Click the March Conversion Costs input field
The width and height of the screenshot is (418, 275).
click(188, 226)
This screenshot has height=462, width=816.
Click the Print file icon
__________________________________________________
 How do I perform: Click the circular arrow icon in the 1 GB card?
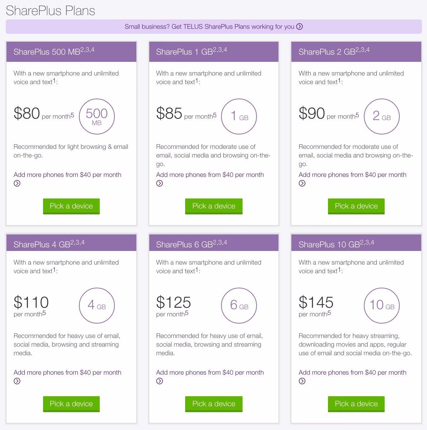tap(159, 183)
__________________________________________________
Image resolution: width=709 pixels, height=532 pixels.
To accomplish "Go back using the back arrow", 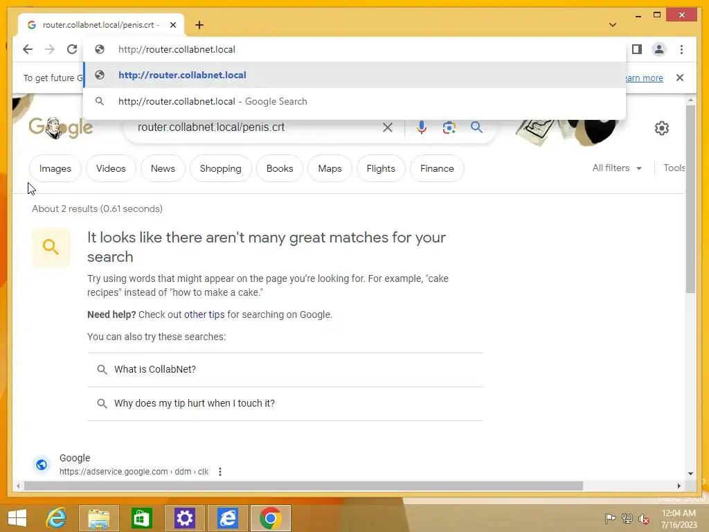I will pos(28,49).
__________________________________________________
> _WORK ORDER_
Would you output, from the records above, exactly the run of lines that starts at the line containing "This screenshot has height=462, width=816." and ends at the line containing "Click the Print file icon", and only that run?

> _WRITTEN ANSWER_
This screenshot has height=462, width=816.
Click the Print file icon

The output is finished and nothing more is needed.